Missing markets are associated with the difficulties that the free market has in providing pure public goods. Public goods are non-excludable meaning that the benefits derived from them cannot be confined solely to those who have paid for it. Non-payers can enjoy the benefits of consumption at no financial cost to themselves (aka free riders).
A characteristic of public goods. Benefits derived from pure public goods cannot be confined solely to those who have paid for it. This gives rise to the free-rider problem.
Non-rivalry means that consumption of a good by one person does not reduce the amount available for others. Non-rivalry is one of the key characteristics of a pure public good.
Pure public goods are non-rival – consumption of the good by one person does not reduce the amount available for consumption by another person, and nonexcludable – where it is not possible to provide a good or service to one person without it being available for others to enjoy.
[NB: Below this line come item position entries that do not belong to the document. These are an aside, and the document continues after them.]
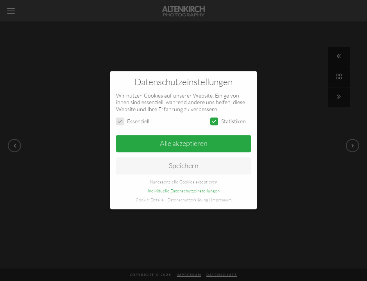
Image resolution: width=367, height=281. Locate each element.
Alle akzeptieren (184, 136)
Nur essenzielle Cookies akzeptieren (183, 175)
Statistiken (228, 114)
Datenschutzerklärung (187, 193)
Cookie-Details (150, 193)
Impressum (221, 193)
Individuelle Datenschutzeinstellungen (184, 184)
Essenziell (132, 114)
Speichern (184, 159)
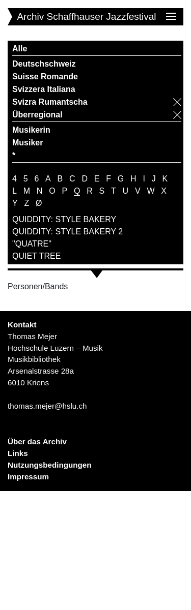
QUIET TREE (36, 256)
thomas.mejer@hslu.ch (47, 406)
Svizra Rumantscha (50, 102)
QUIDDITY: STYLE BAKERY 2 (67, 231)
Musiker (27, 142)
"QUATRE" (31, 243)
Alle (19, 48)
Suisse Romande (45, 76)
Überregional (37, 114)
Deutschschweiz (43, 63)
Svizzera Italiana (43, 89)
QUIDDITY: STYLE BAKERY (64, 219)
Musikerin (31, 130)
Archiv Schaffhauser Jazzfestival (86, 16)
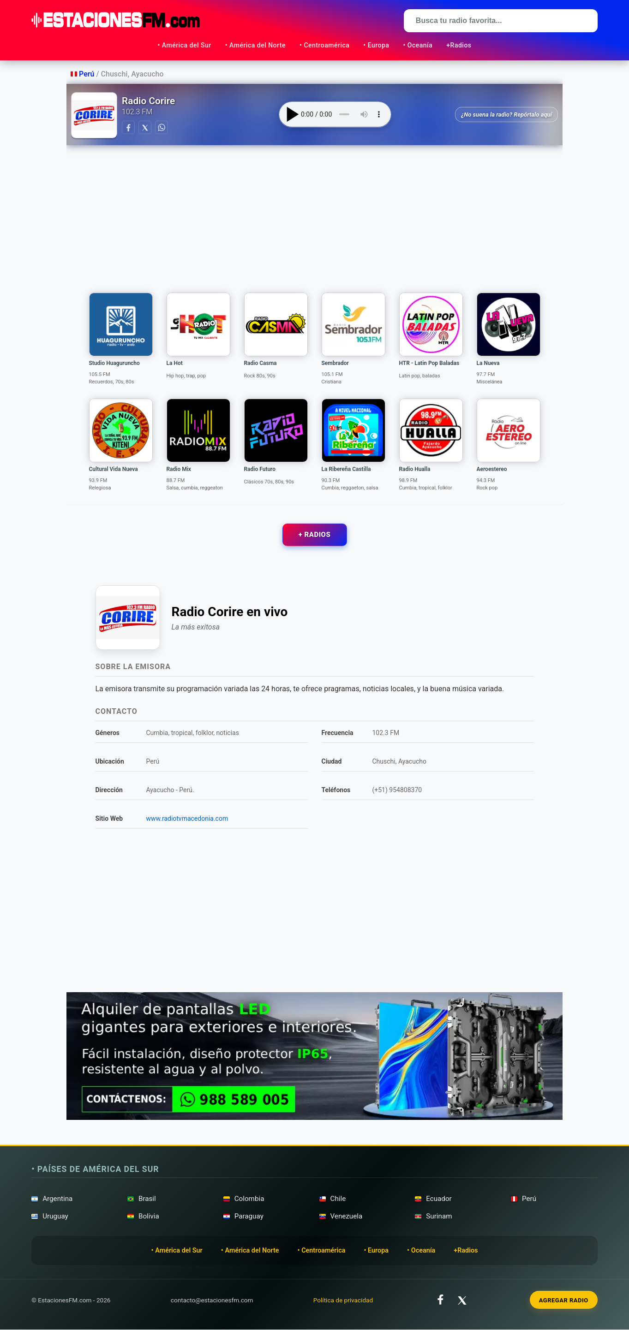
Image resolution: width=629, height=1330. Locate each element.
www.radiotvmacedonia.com (187, 819)
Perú (83, 74)
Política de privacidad (343, 1300)
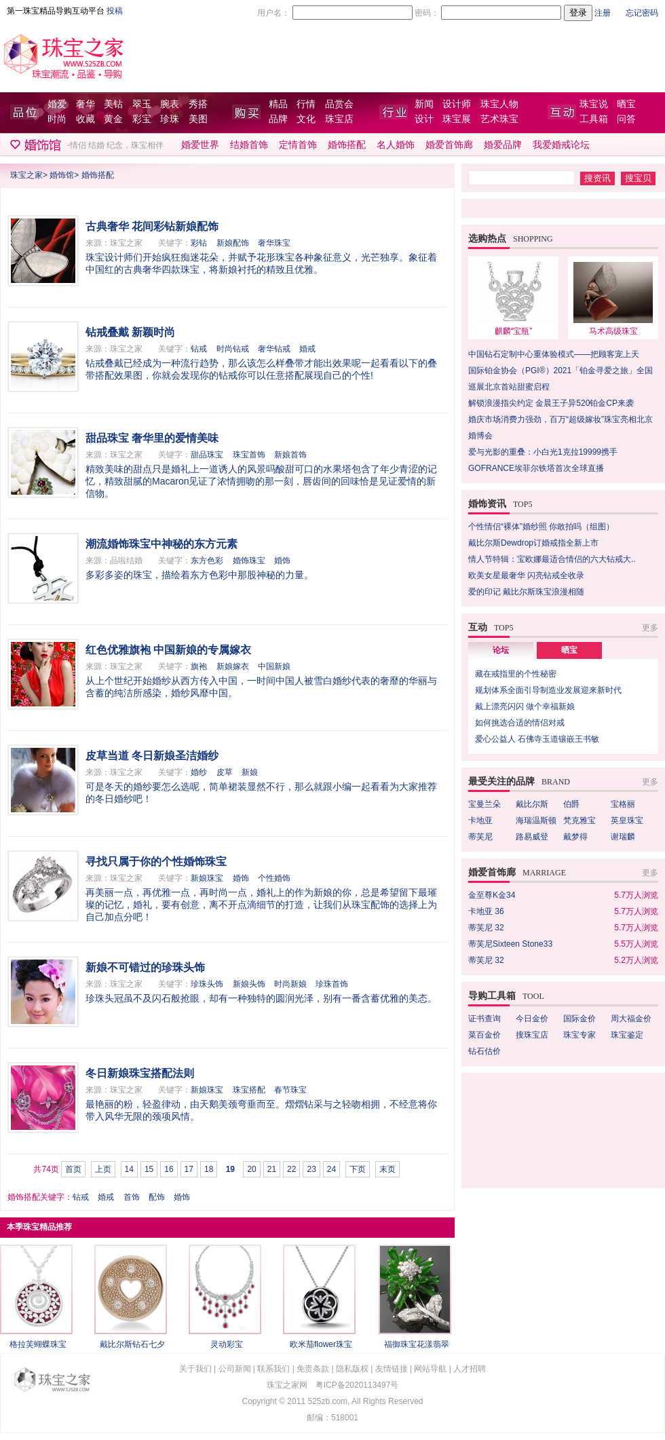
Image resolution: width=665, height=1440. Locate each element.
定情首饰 (298, 145)
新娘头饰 (249, 984)
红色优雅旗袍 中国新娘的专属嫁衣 (168, 650)
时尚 (57, 119)
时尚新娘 (290, 984)
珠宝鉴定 (627, 1035)
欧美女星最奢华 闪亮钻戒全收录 (526, 575)
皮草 (224, 772)
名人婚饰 (396, 145)
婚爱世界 (200, 145)
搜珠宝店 (532, 1035)
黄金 (113, 119)
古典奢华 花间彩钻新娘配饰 (152, 226)
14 (129, 1169)
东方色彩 (207, 560)
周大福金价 (631, 1018)
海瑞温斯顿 (536, 820)
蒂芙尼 (480, 836)
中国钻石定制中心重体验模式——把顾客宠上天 (553, 354)
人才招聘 (469, 1368)
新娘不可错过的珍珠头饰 (145, 967)
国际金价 (579, 1018)
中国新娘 (274, 666)
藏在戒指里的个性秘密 (515, 674)
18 (208, 1169)
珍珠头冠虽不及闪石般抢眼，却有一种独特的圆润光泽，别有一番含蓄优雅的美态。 (261, 998)
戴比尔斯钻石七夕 (132, 1344)
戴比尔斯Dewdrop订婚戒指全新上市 (533, 543)
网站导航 (430, 1368)
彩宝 (141, 119)
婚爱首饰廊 (449, 145)
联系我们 (273, 1368)
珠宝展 (456, 119)
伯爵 (571, 804)
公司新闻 (234, 1368)
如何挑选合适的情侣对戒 (520, 722)
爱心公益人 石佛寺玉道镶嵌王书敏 (537, 739)
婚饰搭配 (347, 145)
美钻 (113, 104)
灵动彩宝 (226, 1344)
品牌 (278, 119)
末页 (387, 1169)
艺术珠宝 (499, 119)
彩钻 (199, 243)
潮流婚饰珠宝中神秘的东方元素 (162, 544)
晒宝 (626, 104)
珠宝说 (594, 104)
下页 (357, 1169)
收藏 (85, 119)
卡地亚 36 (486, 911)
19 (230, 1169)
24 (331, 1169)
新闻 (424, 104)
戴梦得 (575, 836)
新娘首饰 (290, 454)
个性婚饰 (274, 878)
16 (168, 1169)
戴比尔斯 (532, 804)
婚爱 (57, 104)
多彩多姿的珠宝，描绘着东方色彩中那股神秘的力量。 (200, 574)
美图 (198, 119)
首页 (73, 1169)
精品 (278, 104)
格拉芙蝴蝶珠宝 (38, 1344)
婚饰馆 (62, 175)
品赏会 (339, 104)
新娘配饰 (232, 243)
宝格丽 (623, 804)
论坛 (501, 650)
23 (311, 1169)
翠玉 (141, 104)
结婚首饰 (249, 145)
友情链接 (391, 1368)
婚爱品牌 (503, 145)
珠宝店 (339, 119)
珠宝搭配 (249, 1090)
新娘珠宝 (207, 878)
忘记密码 (642, 13)
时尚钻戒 (232, 349)
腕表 (169, 104)
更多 (650, 627)
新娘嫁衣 (232, 666)
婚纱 (199, 772)
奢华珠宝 (274, 243)
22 (291, 1169)
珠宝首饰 (249, 454)
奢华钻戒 (274, 349)
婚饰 (282, 560)
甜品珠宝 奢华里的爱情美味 (152, 438)
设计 (424, 119)
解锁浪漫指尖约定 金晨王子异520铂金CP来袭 (551, 403)
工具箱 (594, 119)
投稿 (115, 11)
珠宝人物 (499, 104)
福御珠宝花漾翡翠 (416, 1344)
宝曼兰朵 (484, 804)
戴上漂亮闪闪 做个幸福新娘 (525, 706)
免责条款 (313, 1368)
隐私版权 (352, 1368)
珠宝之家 (26, 175)
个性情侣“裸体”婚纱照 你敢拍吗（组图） (541, 526)
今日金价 (532, 1018)
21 (271, 1169)
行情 (306, 104)
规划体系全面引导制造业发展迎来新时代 (548, 690)
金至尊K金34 (491, 895)
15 (149, 1169)
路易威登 (532, 836)
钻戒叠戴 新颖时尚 (130, 332)
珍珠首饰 (332, 984)
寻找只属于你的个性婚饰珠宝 (156, 861)
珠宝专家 (579, 1035)
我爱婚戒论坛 (561, 145)
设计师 (456, 104)
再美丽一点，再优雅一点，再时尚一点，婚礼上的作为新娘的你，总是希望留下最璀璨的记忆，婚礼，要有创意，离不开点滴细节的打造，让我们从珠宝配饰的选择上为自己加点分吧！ (261, 904)
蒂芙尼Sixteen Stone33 (510, 944)
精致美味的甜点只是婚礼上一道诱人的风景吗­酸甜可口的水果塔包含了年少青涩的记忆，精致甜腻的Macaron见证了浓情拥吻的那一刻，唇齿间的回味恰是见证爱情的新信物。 (261, 481)
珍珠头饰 (207, 984)
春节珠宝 (290, 1090)
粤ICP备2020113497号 (357, 1385)
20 (251, 1169)
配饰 (157, 1197)
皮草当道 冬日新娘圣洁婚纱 (152, 755)
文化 (306, 119)
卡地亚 (480, 820)
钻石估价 (484, 1051)
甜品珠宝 (207, 454)
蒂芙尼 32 (486, 927)
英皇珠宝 (627, 820)
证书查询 (484, 1018)
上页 (103, 1169)
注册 (602, 13)
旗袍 (199, 666)
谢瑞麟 (623, 836)
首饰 (132, 1197)
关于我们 (195, 1368)
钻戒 (199, 349)
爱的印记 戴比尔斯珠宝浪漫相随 (526, 591)
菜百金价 (484, 1035)
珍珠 (169, 119)
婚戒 (307, 349)
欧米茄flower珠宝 (321, 1344)
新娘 (250, 772)
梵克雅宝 (579, 820)
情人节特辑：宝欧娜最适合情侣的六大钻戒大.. (552, 559)
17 (189, 1169)
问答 (626, 119)
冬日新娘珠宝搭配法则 (140, 1073)
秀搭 (198, 104)
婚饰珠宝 (249, 560)
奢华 (85, 104)
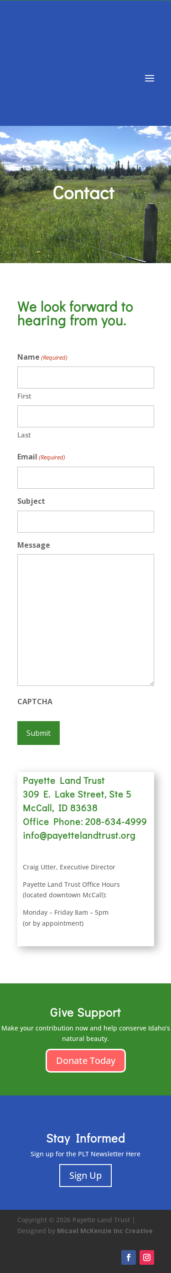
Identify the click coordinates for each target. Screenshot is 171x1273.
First (24, 395)
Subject (31, 501)
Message (33, 545)
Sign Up (85, 1175)
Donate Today (85, 1060)
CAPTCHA (34, 701)
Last (24, 434)
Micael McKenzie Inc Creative (105, 1230)
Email (41, 457)
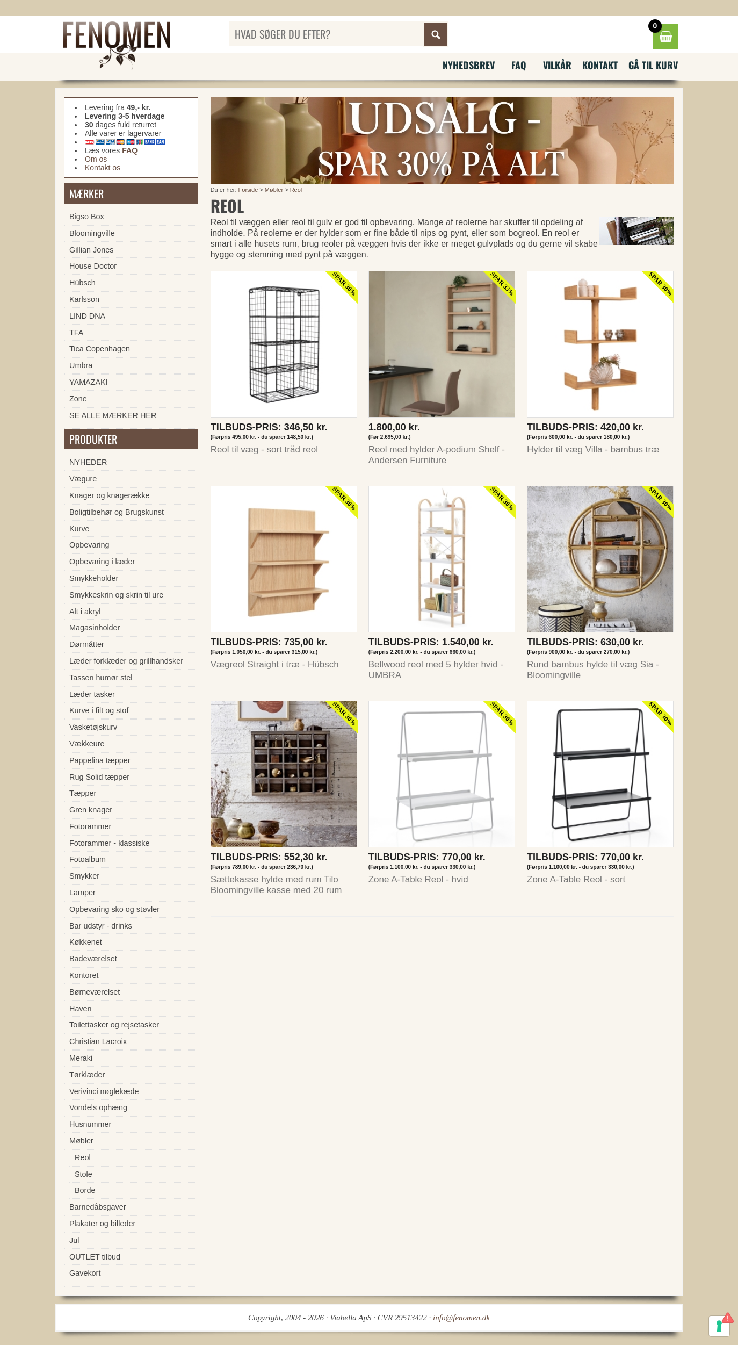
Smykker (84, 876)
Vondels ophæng (98, 1107)
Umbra (80, 365)
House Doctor (93, 266)
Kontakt (600, 65)
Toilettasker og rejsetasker (114, 1024)
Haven (80, 1008)
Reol (296, 189)
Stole (83, 1174)
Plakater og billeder (102, 1223)
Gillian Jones (91, 250)
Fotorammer (90, 826)
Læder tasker (92, 694)
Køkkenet (85, 942)
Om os (96, 159)
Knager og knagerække (109, 495)
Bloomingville (92, 233)
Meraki (80, 1058)
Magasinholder (94, 627)
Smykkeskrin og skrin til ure (116, 595)
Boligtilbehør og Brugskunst (116, 512)
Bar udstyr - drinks (100, 926)
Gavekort (84, 1273)
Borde (85, 1190)
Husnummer (90, 1124)
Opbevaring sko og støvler (114, 909)
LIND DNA (87, 316)
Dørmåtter (86, 644)
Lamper (82, 892)
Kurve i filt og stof (98, 710)
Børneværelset (94, 992)
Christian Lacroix (98, 1041)
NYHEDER (88, 462)
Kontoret (83, 975)
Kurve (79, 528)
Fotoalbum (87, 859)
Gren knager (90, 809)
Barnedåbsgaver (97, 1207)
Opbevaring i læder (102, 561)
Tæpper (82, 793)
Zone (78, 398)
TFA (76, 332)
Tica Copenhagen (99, 348)
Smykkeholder (93, 578)
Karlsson (84, 299)
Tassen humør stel (101, 677)
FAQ (518, 65)
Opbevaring (89, 545)
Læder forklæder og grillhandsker (126, 661)
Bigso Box (86, 216)
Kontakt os (102, 167)
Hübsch (82, 282)
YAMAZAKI (88, 382)
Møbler (274, 189)
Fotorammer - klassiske (109, 843)
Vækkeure (87, 743)
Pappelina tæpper (100, 760)
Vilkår (557, 65)
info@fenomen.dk (461, 1317)
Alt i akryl (84, 611)
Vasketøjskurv (93, 727)
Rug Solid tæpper (99, 777)
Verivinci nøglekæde (104, 1091)
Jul (74, 1240)
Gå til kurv (653, 65)
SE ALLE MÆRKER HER (112, 415)
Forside (248, 189)
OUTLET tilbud (94, 1257)
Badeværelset (93, 958)
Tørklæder (87, 1074)
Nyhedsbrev (469, 65)
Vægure (83, 478)
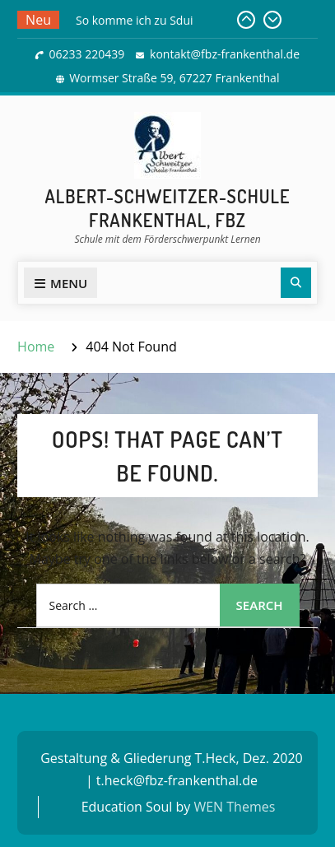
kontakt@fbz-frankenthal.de (225, 54)
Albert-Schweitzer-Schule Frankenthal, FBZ (168, 207)
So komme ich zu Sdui (134, 20)
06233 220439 (87, 54)
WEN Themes (234, 807)
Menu (60, 283)
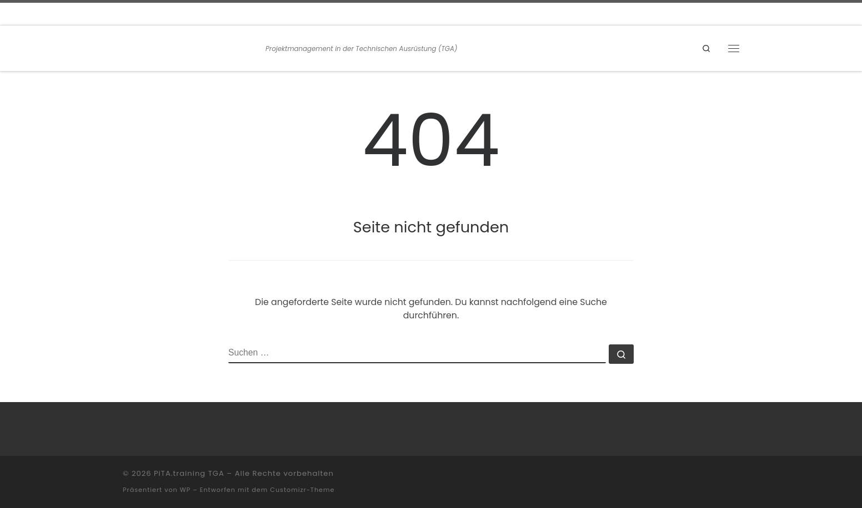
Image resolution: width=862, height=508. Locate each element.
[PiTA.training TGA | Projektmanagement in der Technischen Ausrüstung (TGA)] (192, 47)
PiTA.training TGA (189, 473)
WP (185, 489)
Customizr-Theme (302, 489)
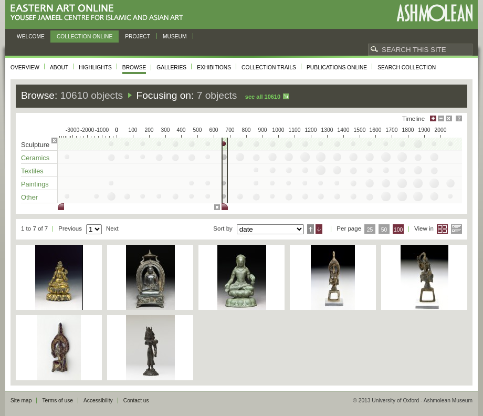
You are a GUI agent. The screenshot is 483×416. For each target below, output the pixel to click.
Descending (319, 229)
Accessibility (98, 400)
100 (398, 230)
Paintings (35, 184)
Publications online (337, 67)
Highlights (95, 67)
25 (370, 230)
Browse (134, 67)
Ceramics (35, 158)
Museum (175, 36)
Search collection (406, 67)
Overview (24, 67)
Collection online (84, 36)
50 (384, 230)
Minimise (441, 118)
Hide (449, 118)
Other (29, 197)
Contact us (136, 400)
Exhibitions (214, 67)
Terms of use (57, 400)
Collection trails (269, 67)
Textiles (32, 171)
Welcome (31, 36)
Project (137, 36)
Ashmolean (434, 13)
A quasi-public good is a near-public good. It has some of the characteristics of a public good. Quasi-public goods are:
Semi-non-rival: up to a point, more consumers using a park, beach or road do not reduce the space available for others. But eventually beaches become crowded as do parks/leisure facilities. Open-access Wi-Fi networks become crowded.
Tragedy of the commons
When no one owns a resource, it may get over-used, for example fish stocks and deforestation - people use and benefit from a common pool resource such as grazing land without regard to the effects on others. Over-use of a renewable resource can lead to a long-term decline in maximum sustainable yield.